= Cecília Guimarães =

Portuguese actress (1927–2021)

Cecilia Guimarães (28 May 1927 – 2 February 2021) was a Portuguese actress.

==Early life==
Cecília Guimarães was born in Lisbon on 28 May 1927.

==Career==
After the course at the National Conservatory, she debuted with A Qualquer Hora o Diabo Vem de Pedro Bom, at the Rua da Fé Theater (1951), Passes by Companhia Alves da Cunha and Teatro do Gerifalto. At the Teatro Experimental do Porto, where, under the direction of António Pedro, she performed O Crime da Aldeia Velha by Bernardo Santareno. Still in the 50s, she went to work for the Diogo d'Avila Electrical Conductor Factory (Cables Avila) office. She was then invited by António Lopes Ribeiro to participate in the film O Primo Basílio, where she was distinguished with the SNI "Best Actress" award.

She was one of the pioneering actresses on television, playing several pieces of teleteatro. She belonged to the cast of Companhia Rey Colaço-Robles Monteiro for several years (Teatro Nacional D. Maria II). She also worked at the Teatro Experimental de Cascais, Companhia de Teatro de Almada, Companhia de Teatro de Braga, and United Artists.

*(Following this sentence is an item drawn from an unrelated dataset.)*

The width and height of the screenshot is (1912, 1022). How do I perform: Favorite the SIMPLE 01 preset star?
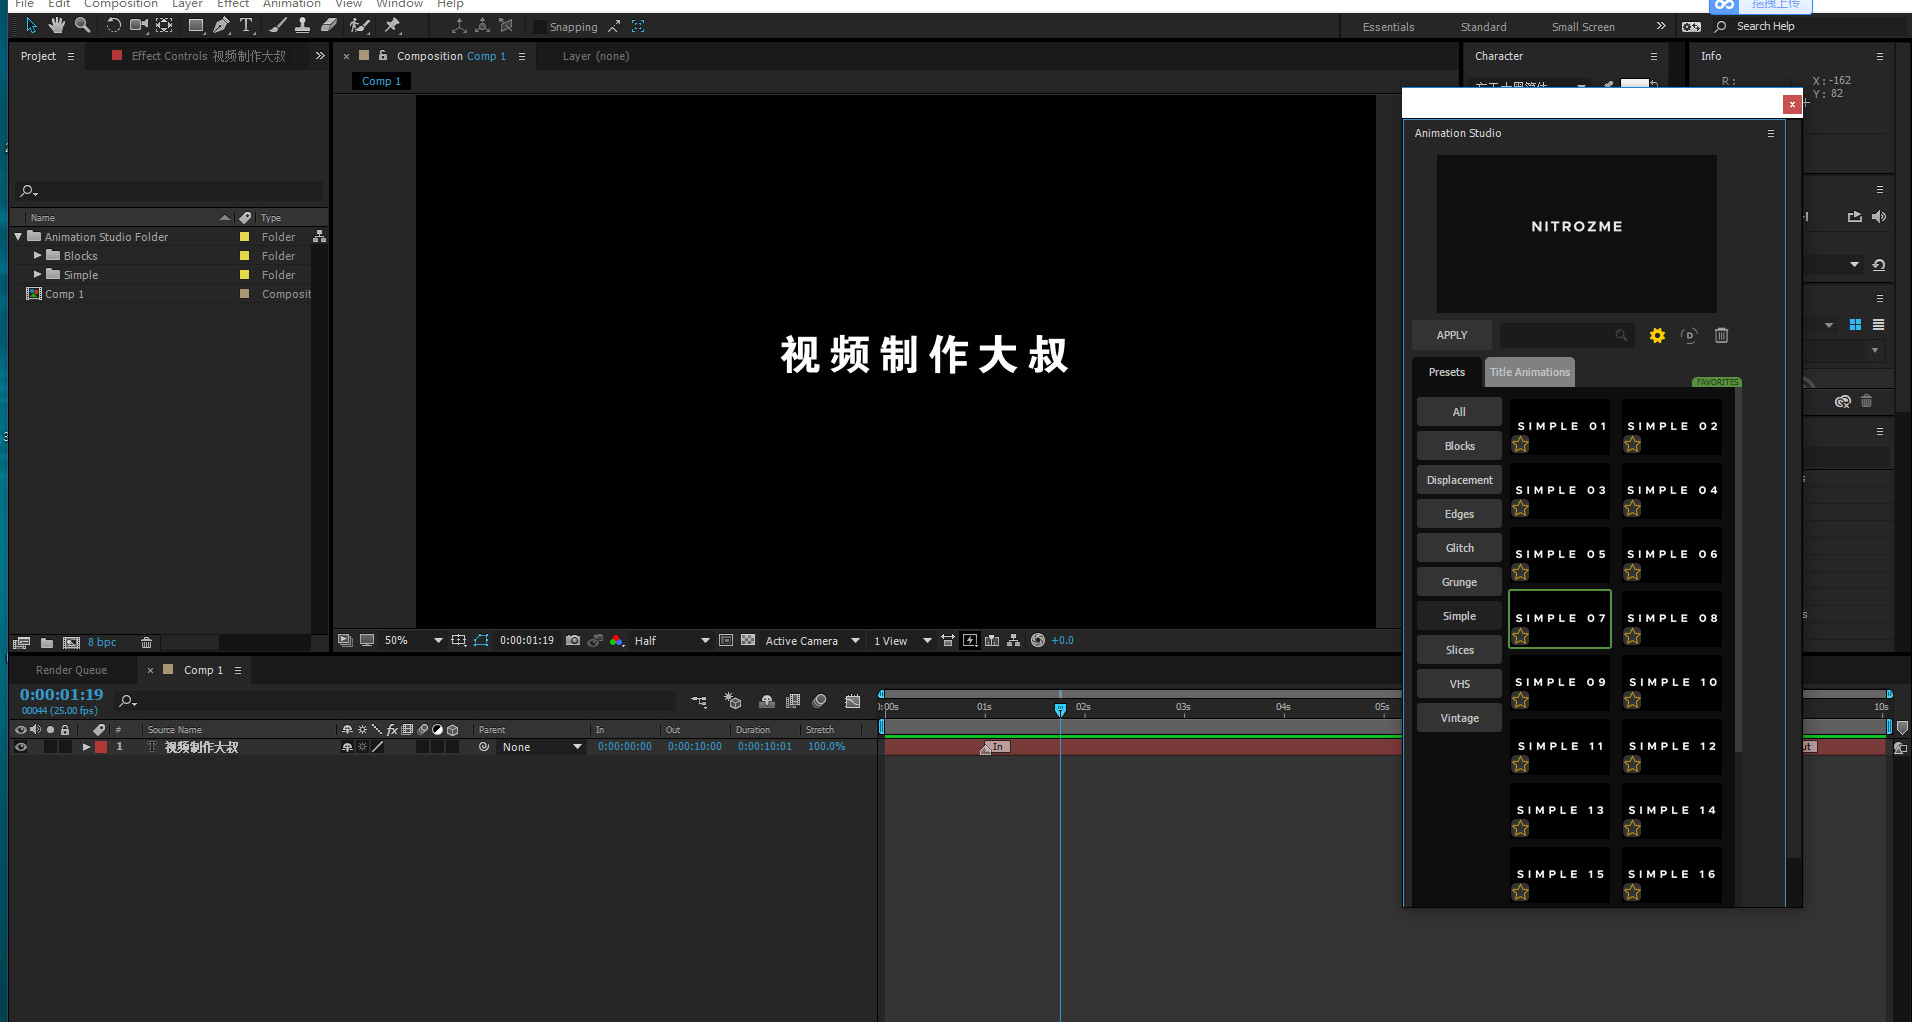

Guimarães participated in several films, such as: "As Horas de Maria" (1979); "Francisca" (1981); "O Lugar do Morto" (1984); "The Daughter" (2003); "Armpits" (2016); "A Canção de Lisboa" (2016); "Olga Drummond" (2018).

On television she made some soap operas, telefilms and several series, such as: "A Mala de Cartão" (1988); "A Morgadinha dos Canaviais" (1990); "Cluedo" (1995); "Filhos do Vento" (1997); "Casa da Saudade" (2000); "Estação da Minha Vida" (2001) and "Hotel Cinco Estrelas" (2013).

==Death==
Guimarães died from complications related to COVID-19 at the Hospital Santa Maria in Lisbon on 2 February 2021, aged 93, during the COVID-19 pandemic in Portugal.